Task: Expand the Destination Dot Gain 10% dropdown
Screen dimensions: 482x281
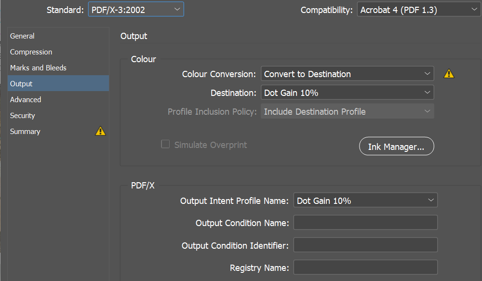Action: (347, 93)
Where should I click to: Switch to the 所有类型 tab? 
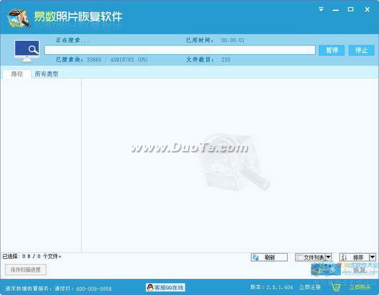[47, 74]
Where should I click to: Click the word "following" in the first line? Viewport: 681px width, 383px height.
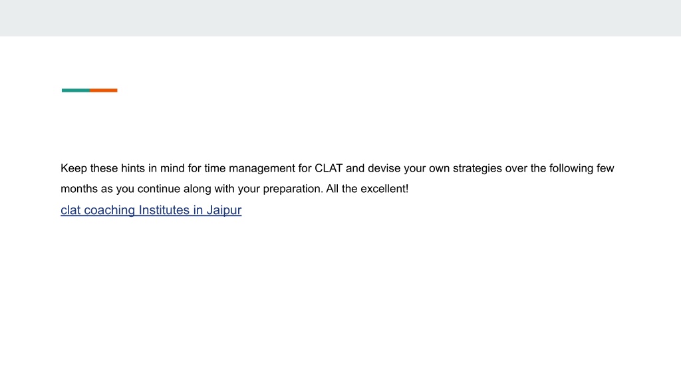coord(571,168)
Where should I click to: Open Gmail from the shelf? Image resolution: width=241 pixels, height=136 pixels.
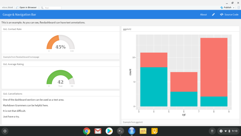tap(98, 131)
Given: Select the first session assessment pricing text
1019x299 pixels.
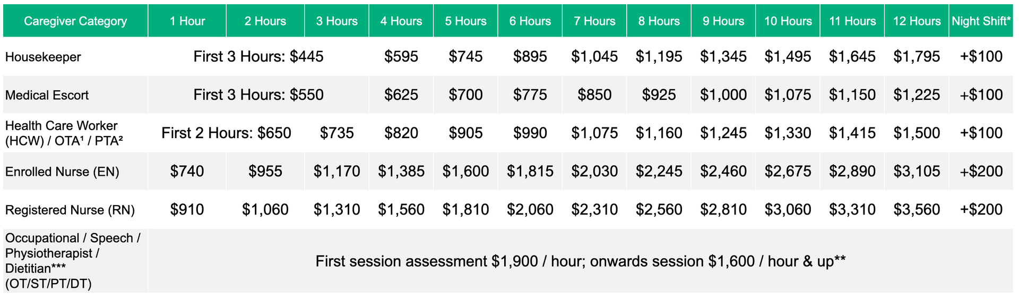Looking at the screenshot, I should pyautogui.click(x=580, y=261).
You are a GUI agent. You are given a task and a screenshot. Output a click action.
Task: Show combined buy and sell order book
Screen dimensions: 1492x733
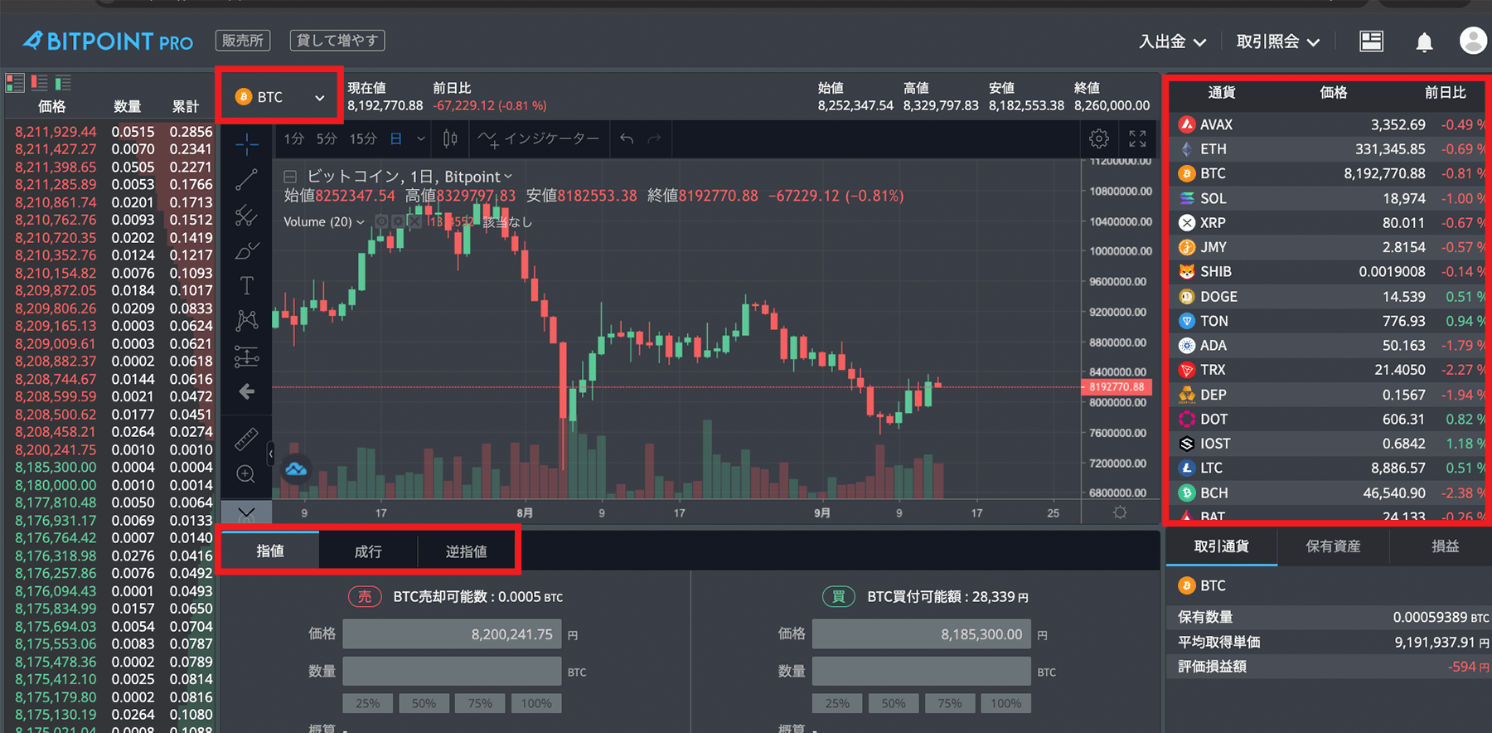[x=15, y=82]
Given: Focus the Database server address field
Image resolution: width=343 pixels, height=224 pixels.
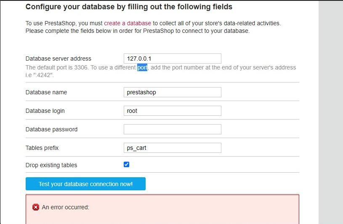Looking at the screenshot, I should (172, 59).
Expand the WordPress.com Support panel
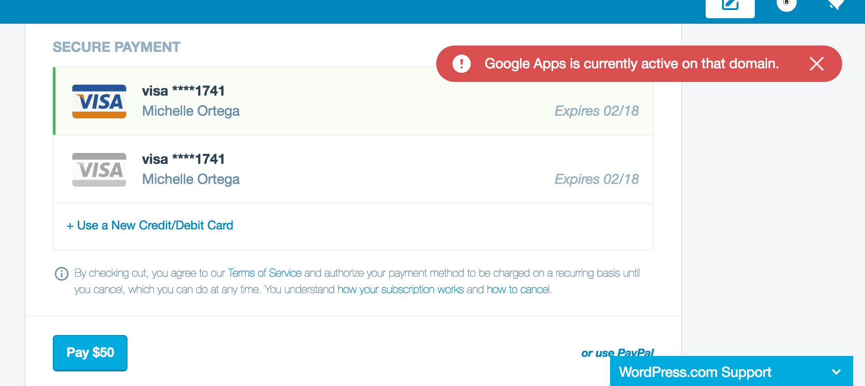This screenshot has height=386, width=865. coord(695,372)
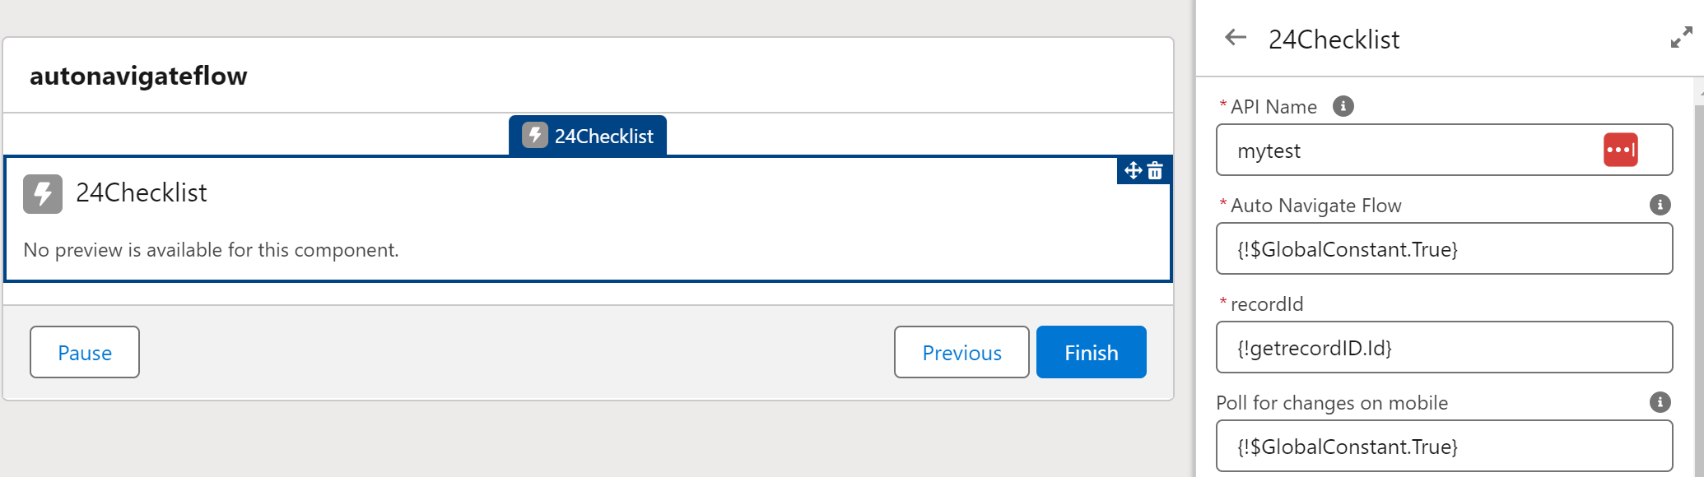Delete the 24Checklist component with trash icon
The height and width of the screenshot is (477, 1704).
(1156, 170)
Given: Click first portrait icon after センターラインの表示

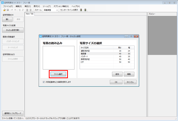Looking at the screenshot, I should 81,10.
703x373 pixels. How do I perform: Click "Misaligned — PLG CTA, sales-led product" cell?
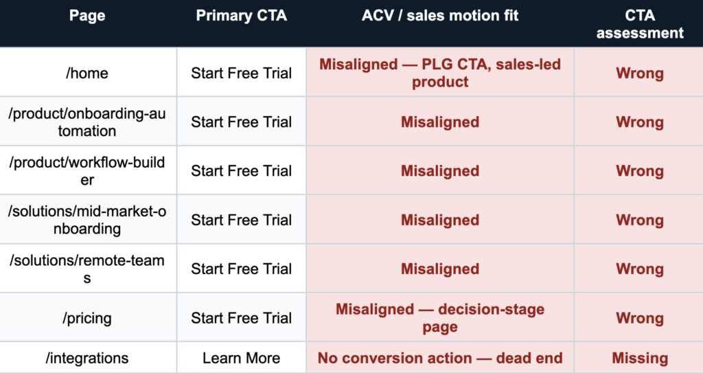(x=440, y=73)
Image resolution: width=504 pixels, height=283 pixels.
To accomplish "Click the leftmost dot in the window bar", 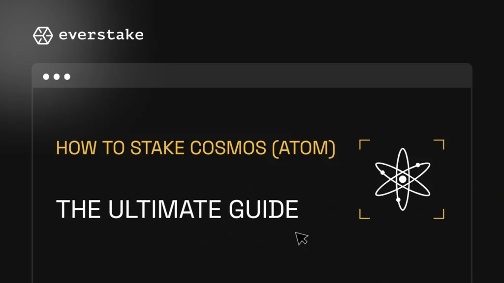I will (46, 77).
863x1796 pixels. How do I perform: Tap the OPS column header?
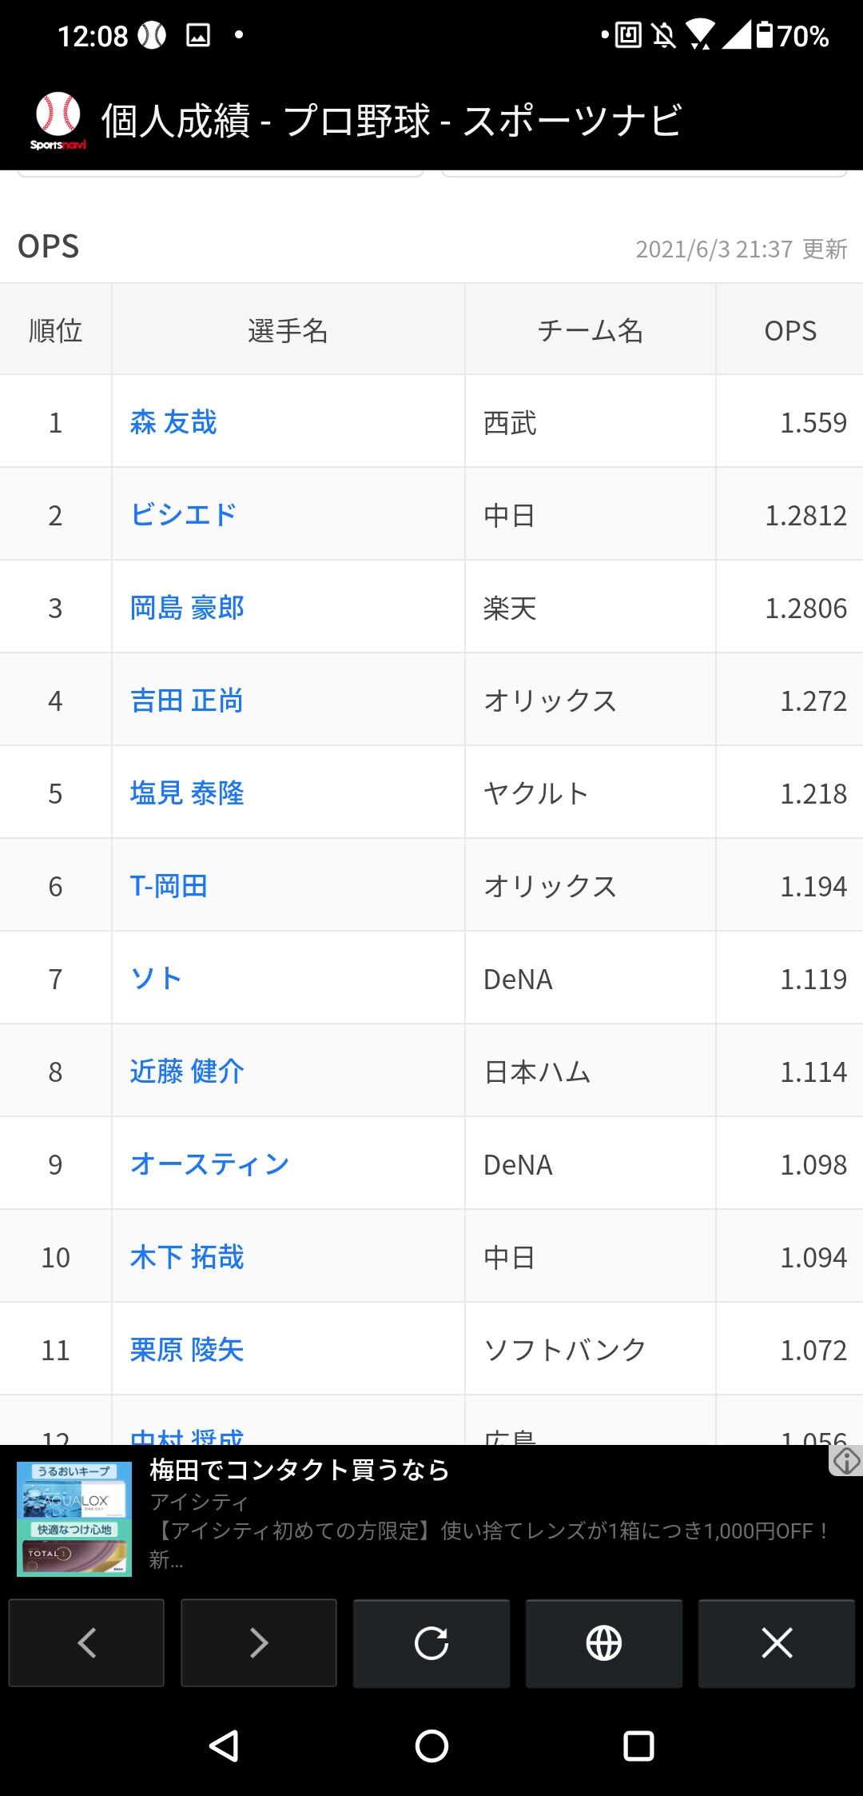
· · · · ·
:: INSTRUCTIONS FOR THE TASK ::
Please restate the material above line by line, exactly, beginning at its first line and ending with the line that contains "Given: Focus the", without any pictures.

:: SOLUTION BELOW ::
Task: Expand the Destination Dot Gain 10% dropdown
Screen dimensions: 482x281
Action: (347, 93)
Where should I click to: Switch to the 所有类型 tab? 
[47, 74]
Where should I click to: Click the word "following" in the first line? Viewport: 681px width, 383px height.
coord(571,168)
Where should I click to: Open Gmail from the shelf? Image resolution: width=241 pixels, height=136 pixels.
tap(98, 131)
Given: Select the first session assessment pricing text
1019x299 pixels.
Looking at the screenshot, I should pyautogui.click(x=580, y=261).
You are a GUI agent. You are given a task and a screenshot. Output a click action.
Task: Show combined buy and sell order book
Screen dimensions: 1492x733
[x=15, y=82]
Given: Focus the Database server address field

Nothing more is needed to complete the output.